*PROBLEM TO WORK ON:*
Starting with the line containing "Given: Switch to the 企业微信配置 tab" and continuing through the line containing "Looking at the screenshot, I should click(x=17, y=71).", reproduce only those lines with "tab" swapped for "panel", leaving everything else unchanged.

########################################

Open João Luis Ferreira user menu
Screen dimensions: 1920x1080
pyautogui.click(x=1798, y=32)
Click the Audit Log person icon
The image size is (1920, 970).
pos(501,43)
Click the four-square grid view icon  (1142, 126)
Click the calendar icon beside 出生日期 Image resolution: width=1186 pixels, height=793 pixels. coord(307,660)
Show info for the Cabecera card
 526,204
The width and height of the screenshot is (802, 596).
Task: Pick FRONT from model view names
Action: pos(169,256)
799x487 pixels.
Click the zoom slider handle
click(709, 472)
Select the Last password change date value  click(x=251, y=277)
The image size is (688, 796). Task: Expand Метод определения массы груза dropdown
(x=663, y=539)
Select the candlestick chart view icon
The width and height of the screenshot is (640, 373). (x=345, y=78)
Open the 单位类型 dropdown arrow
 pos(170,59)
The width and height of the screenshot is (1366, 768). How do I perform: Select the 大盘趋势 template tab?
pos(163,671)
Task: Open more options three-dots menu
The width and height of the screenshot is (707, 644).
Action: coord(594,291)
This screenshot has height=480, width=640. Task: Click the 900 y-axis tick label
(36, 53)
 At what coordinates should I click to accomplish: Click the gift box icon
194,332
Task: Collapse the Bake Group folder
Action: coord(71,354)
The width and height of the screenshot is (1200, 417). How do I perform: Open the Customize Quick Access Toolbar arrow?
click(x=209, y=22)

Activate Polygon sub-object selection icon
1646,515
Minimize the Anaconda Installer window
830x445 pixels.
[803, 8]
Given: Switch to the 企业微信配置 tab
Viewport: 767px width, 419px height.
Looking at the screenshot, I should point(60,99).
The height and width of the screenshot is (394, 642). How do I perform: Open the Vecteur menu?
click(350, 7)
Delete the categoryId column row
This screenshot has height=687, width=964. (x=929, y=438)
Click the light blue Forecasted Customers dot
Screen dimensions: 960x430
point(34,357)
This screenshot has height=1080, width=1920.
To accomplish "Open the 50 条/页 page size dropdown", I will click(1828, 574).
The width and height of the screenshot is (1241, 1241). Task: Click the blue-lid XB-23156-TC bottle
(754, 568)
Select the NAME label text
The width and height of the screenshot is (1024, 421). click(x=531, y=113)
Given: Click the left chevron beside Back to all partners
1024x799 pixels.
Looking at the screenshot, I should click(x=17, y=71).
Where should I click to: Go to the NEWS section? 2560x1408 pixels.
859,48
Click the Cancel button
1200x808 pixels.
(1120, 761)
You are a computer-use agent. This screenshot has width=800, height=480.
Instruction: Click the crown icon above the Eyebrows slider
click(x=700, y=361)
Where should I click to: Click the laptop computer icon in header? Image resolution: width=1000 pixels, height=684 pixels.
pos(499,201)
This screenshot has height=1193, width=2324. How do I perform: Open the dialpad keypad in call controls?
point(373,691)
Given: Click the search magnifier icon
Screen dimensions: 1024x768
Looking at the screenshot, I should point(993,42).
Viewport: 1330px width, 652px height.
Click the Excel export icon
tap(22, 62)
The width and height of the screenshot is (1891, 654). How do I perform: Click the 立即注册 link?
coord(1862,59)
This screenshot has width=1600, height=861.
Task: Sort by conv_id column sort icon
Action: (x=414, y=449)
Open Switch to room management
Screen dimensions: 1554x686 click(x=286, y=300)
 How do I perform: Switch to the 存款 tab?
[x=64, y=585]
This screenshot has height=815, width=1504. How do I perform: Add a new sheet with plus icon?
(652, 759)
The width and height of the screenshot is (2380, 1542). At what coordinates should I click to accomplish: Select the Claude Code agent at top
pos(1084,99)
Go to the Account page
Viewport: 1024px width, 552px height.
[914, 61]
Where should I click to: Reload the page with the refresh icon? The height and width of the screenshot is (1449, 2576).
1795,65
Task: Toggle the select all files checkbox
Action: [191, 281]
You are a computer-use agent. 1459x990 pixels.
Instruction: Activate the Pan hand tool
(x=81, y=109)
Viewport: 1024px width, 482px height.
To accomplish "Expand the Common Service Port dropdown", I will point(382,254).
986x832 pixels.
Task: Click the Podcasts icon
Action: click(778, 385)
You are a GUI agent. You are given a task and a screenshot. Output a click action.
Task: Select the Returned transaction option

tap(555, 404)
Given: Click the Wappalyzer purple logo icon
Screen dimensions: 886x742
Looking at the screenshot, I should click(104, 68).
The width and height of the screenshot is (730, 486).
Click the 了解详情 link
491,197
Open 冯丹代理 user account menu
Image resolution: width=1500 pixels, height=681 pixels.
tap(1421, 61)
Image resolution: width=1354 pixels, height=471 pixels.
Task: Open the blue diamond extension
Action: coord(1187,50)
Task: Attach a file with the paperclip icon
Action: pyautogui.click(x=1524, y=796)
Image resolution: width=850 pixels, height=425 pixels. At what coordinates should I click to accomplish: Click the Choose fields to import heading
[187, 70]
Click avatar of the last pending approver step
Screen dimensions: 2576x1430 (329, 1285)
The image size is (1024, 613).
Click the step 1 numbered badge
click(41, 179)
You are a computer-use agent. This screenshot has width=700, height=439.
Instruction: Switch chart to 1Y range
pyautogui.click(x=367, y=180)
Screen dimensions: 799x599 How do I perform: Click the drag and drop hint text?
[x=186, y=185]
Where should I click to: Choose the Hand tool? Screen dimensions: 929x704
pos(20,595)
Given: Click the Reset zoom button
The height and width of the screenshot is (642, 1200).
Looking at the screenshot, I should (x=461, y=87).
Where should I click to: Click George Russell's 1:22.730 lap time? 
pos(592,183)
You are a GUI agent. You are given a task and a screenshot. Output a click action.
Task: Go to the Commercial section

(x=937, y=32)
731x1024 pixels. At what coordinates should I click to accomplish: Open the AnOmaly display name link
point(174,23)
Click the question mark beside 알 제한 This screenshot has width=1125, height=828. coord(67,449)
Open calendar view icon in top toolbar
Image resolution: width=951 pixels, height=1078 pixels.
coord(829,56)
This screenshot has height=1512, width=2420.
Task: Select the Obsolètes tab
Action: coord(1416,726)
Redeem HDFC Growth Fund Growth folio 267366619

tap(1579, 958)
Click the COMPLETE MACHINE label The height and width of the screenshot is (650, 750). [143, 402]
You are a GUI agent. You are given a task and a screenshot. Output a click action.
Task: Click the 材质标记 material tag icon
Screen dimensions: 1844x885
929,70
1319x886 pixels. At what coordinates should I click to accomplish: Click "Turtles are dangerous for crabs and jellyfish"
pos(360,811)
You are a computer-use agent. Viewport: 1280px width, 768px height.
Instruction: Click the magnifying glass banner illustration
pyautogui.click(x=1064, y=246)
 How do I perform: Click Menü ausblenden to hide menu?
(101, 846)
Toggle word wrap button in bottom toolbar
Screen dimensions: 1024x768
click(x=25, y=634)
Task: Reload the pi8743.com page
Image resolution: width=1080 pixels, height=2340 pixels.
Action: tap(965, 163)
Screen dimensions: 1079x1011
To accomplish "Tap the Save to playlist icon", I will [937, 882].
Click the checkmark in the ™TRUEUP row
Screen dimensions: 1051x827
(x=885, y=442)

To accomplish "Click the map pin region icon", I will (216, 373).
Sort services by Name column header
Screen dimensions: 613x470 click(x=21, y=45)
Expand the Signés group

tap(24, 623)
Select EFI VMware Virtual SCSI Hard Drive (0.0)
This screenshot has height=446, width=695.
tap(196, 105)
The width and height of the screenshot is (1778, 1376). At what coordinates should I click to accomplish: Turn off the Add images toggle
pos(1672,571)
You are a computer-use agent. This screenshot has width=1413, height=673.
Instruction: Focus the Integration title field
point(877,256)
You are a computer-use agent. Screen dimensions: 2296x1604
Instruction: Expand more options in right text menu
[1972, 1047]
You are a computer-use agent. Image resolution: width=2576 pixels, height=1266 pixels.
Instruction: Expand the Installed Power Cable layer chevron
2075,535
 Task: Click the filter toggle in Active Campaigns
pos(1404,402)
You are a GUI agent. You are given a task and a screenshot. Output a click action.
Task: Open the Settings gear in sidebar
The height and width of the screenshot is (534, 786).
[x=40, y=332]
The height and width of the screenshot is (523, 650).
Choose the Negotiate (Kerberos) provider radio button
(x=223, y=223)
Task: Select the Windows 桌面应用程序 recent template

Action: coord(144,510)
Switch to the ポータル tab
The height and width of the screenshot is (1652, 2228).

########################################

*FINISHED ANSWER:*
Given: Switch to the 企业微信配置 panel
Viewport: 767px width, 419px height.
Looking at the screenshot, I should point(60,99).
The height and width of the screenshot is (394, 642). How do I perform: Open the Vecteur menu?
click(350, 7)
Delete the categoryId column row
This screenshot has height=687, width=964. (x=929, y=438)
Click the light blue Forecasted Customers dot
Screen dimensions: 960x430
point(34,357)
This screenshot has height=1080, width=1920.
To accomplish "Open the 50 条/页 page size dropdown", I will click(1828, 574).
The width and height of the screenshot is (1241, 1241). Task: Click the blue-lid XB-23156-TC bottle
(754, 568)
Select the NAME label text
The width and height of the screenshot is (1024, 421). click(x=531, y=113)
Given: Click the left chevron beside Back to all partners
1024x799 pixels.
Looking at the screenshot, I should click(x=17, y=71).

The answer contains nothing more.